Suara keras itu terdengar dengan begitu jelas, dan disaat bersamaan, lampu rumah tiba-tiba saja meredup dan padam. Jenna berteriak, dan memegang lengan John dengan erat. John berteriak, namun suaranya tertutupi oleh sebuah suara desir angin keras yang tiba-tiba saja muncul entah dari mana.
“Jenna, kita harus keluar!” teriaknya. Di dalam kegelapan total, John meraba ke arah dinding koridor, mencoba untuk mengarah ke tangga. Namun disela-sela usahanya itu, ia kemudian mendengar sebuah suara bocah lelaki tepat di telinganya.
“Kalian tidak seharusnya disini.”
John melangkahkan kakinya dengan cepat. Satu hal yang tidak ia kira terjadi beberapa detik kemudian. Pintu kamar tidurnya tiba-tiba saja tertutup dengan keras, dan lukisan-lukisan dan foto yang tergantung di dinding koridor tiba-tiba saja beterbangan, melompat ke segala tempat. Salah satu pigura foto bahkan sempat menghantam kening John.
“Cepat! Turun!”
Segala benda yang ada di dalam rumah itu bergetar dan berjatuhan dari tempatnya. Seolah ada angin ribut yang tiba-tiba saja masuk ke dalam rumah yang kini berada dalam kegelapan total itu. John dan Jenna berlari menyusuri ruang tengah, dimana beberapa pigura foto kembali beterbangan menyerang mereka.
“Pergi!” bisik suara bocah itu di telinga John. Dan detik berikutnya, John menendang pintu depan terbuka dan ia terjatuh ke arah rerumputan yang berada di depan rumah besar itu. Seketik, John merasakan kembali kehangatan di tubuhnya saat ia berhasil kabur dari dalam rumah yang mengamuk itu.

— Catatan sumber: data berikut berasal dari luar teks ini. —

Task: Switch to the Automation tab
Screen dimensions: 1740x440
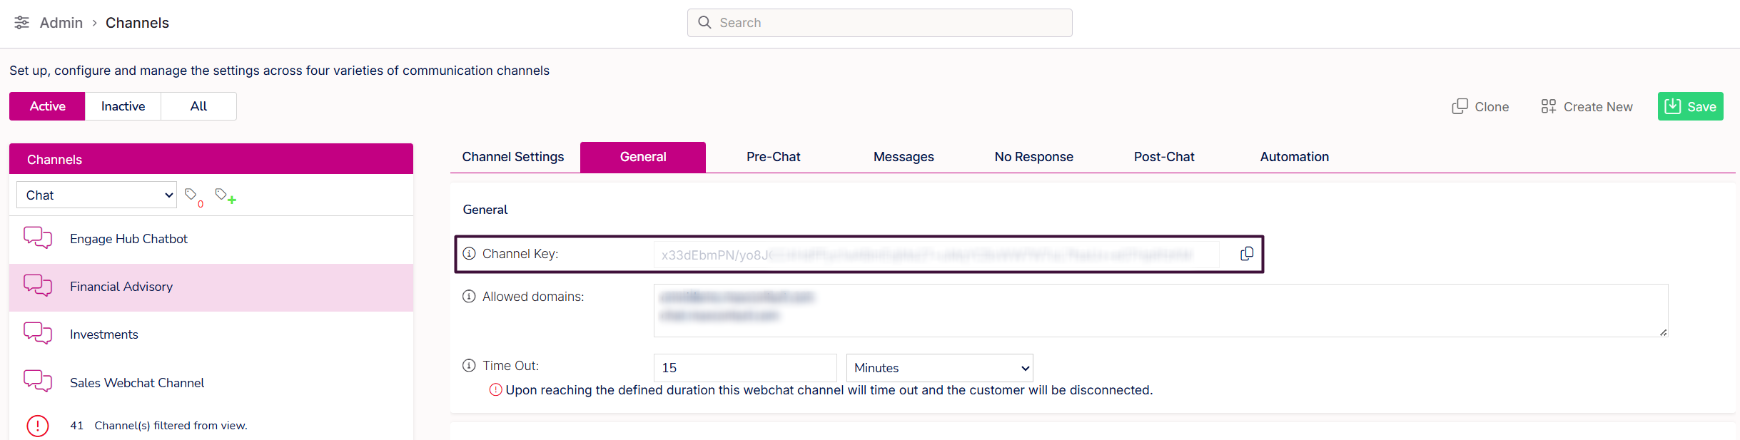Action: [1294, 157]
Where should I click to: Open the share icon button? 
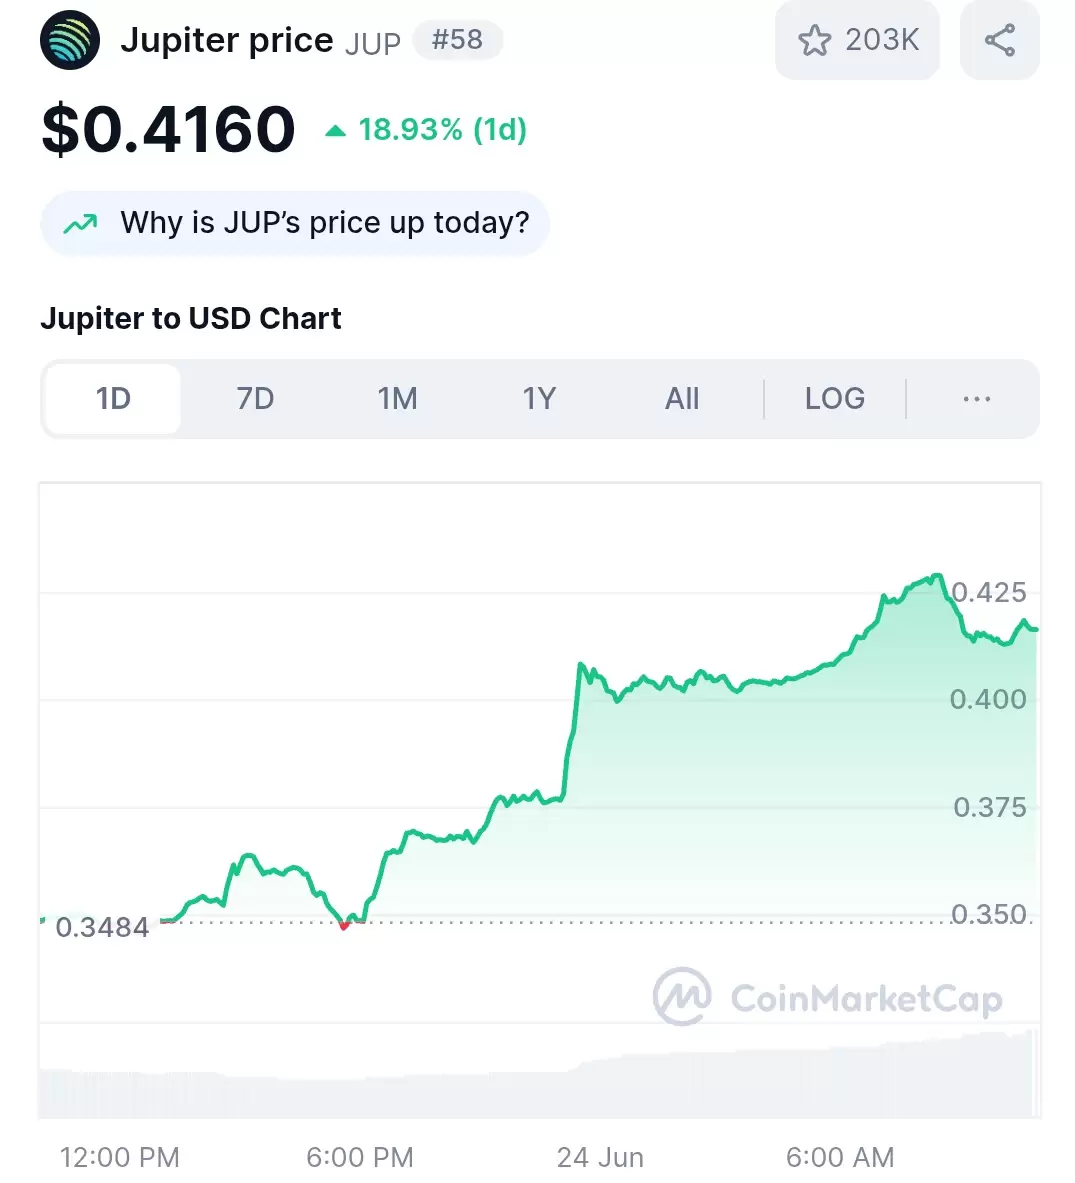(1000, 40)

Rumah tua itu terlihat begitu menantang, mencekam, saat kegelapan total menyelimuti setiap senti dari rumah itu. Pohon besar yang ada di samping rumah terdengar seolah berteriak, saat ranting dan dahannya saling bertautan. Dan John, tidak mengira bahwa hal aneh itu akan terjadi pada dirinya malam itu.
John duduk diatas rerumputan sambil memegang tubuh istrinya. Dan sekali lagi, ia pandang rumah barunya itu. Tidak. Suara bocah yang ia dengar tadi masih terngiang di telinganya. Suara itu jelas-jelas memintanya untuk pergi dari rumah itu.
“Jenna…” ucap John kemduian sambil memandang ke arah istrinya. “Sepertinya kita harus meninggalkan rumah ini.”
Jenna hanya dapat mengangguk. Ya. Mungkin ide untuk mendapatkan rumah dengan harga murah itu adalah ide yang cukup buruk. Setelah apa yang ia alami malam itu, Jenna dan John berusaha untuk memikirkan terlebih dahulu secara masak seperti apa rumah yang akan ia tempati. Dan berharap, agar hal mistis seperti itu tidak akan terjadi lagi.

**

John dan Jenna pada akhirnya keluar dari rumah itu begitu pagi menjelang. Banyak dari tetangga yang bertanya kenapa mereka pergi dengan tiba-tiba, namun John tidak dapat menjelaskan apa yang terjadi. Mungkin tidak akan ada yang percaya.
John baru mengetahui kisah sebenarnya dari rumah tua itu beberapa minggu kemudian. Rumah itu dulunya dimiliki oleh seorang  pria dan anak lelakinya. Namun entah karena apa, pria itu mengunci anaknya itu sendiri di ruangan yang tertutup itu. Dan entah karena apa juga, anak itu ditemukan tewas dengan darah telah memenuhi seisi kamar. Hal itu sudah terjadi sekitar seratus tahun yang lalu. Dan dari cerita yang beredar, tidak ada yang pernah betah tinggal di rumah yang terletak di ujung Whisper Street itu. Mungkin karena rumah itu masih ditunggu oleh arwah sang anak lelaki itu?
John mempercayai dengan cerita itu. Apa yang ia lihat di cermin menjelaskan bahwa arwah anak itu masih terperangkap di dalam kamar yang tertutup itu. Entah bagaimana caranya untuk bisa melepaskan arwah bocah itu. Namun itu bukan urusan John lagi. Kini ia mencoba untuk hidung tenang di Arcadia. Di sebuah rumah kecil yang suasananya jauh lebih menyenangkan dari rumah besar itu. Dan John, berusaha untuk mengubur dalam-dalam kenangan mengerikan mengenai rumah tua di Blackwood itu. Mungkin untuk selama-lamanya.